There is also no such thing as an "innocent animal" because there is no such thing as a"guilty animal"-- when a pit bull mauls a child to death, it is not put down as punishment for a crime, and it will not go to Doggy Hell for its "sin". We simply eliminate a threat to the higher life-forms whose continued existence counts for something (maybe the child could have cured cancer had she lived-- not an option for the pit bull). The killer pit bull is acting according to its nature, and because it is not immortal it is neither moral nor immoral. It's just a dog-- and in this respect one might say that a rat is a pig is a dog (or hippo, or blue jay, or maggot). They come, they go, they don't write poetry. We remember them as individuals substantially (but not entirely) because their attachment played on our sense of self-importance; and only we, through our ability to preserve the experience of having enjoyed an animal's company, can postpone their soul's mortality.

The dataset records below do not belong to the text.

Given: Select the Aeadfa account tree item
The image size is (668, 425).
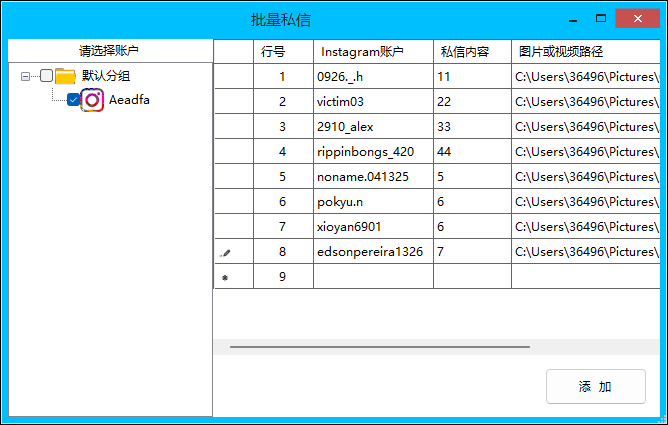Looking at the screenshot, I should click(129, 100).
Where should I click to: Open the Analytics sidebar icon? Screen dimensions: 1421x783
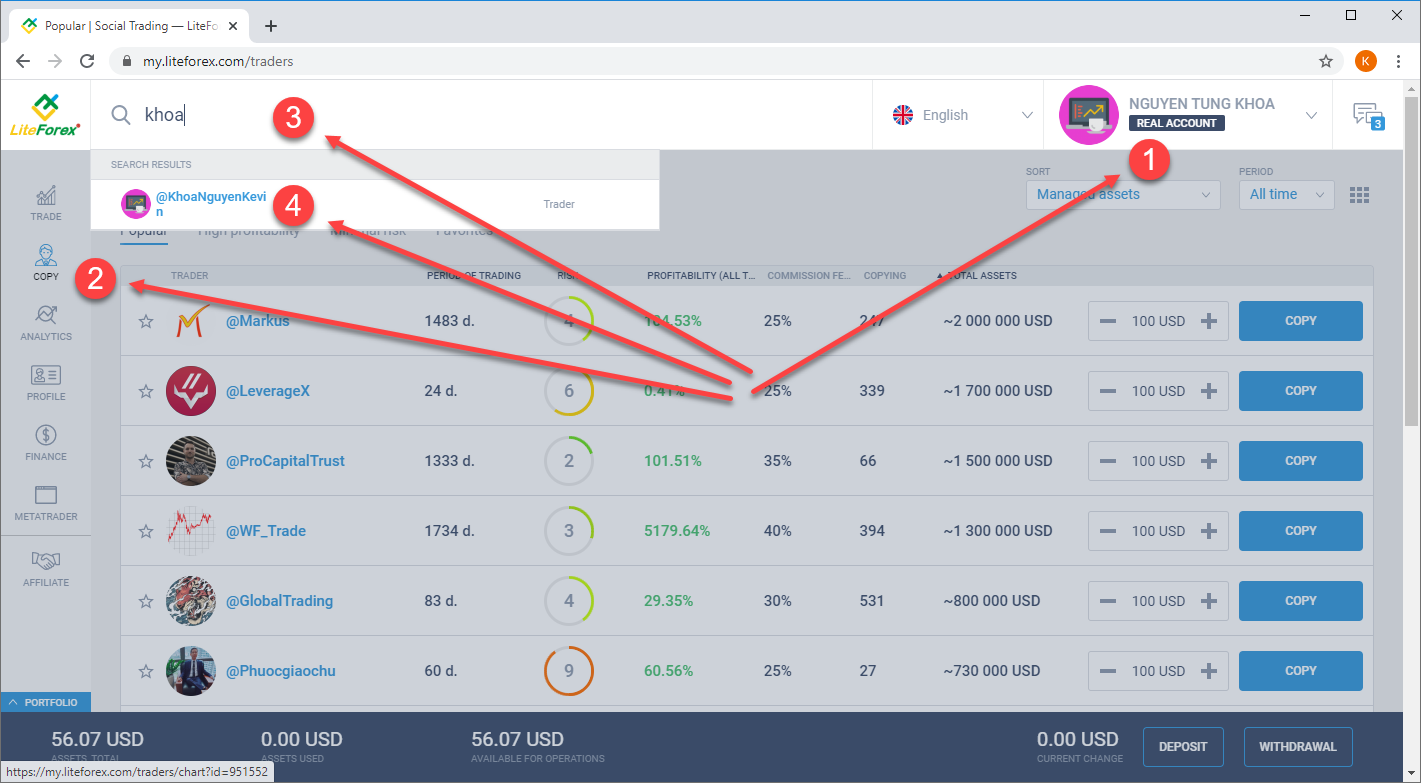click(45, 322)
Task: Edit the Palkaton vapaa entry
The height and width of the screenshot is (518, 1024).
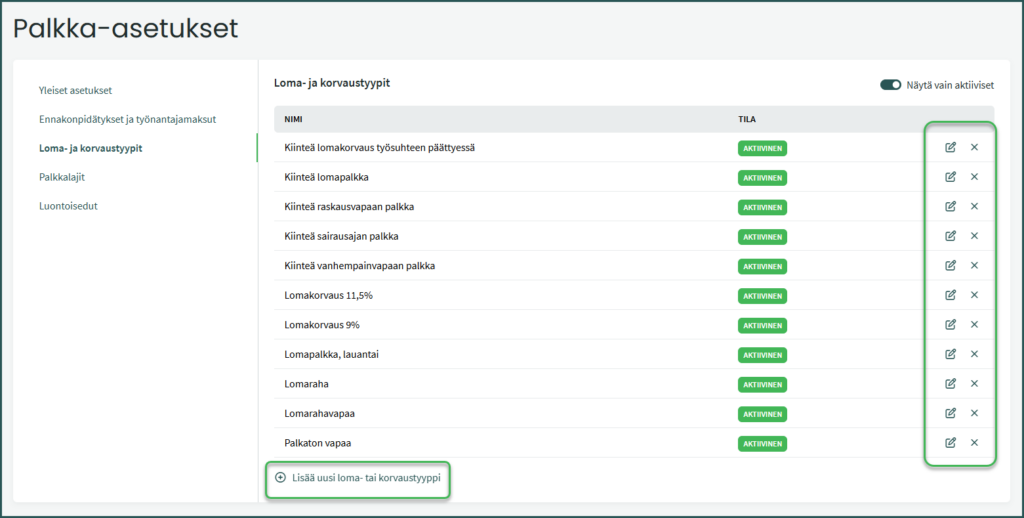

Thomas Tallis is buried in St. Alfege Church near the River Thames in Greenwich, east of London. His epitaph is as simple as his gift was complex, telling who he served, to whom and how long he was married, that he had no children, but that he was nonetheless immortal. Its last four lines read:

As he did live, so also did he die,
In mild and quiet sort, O! happy man.
To God full oft for mercy did he cry,
Wherefore he lives, let Death do what he can.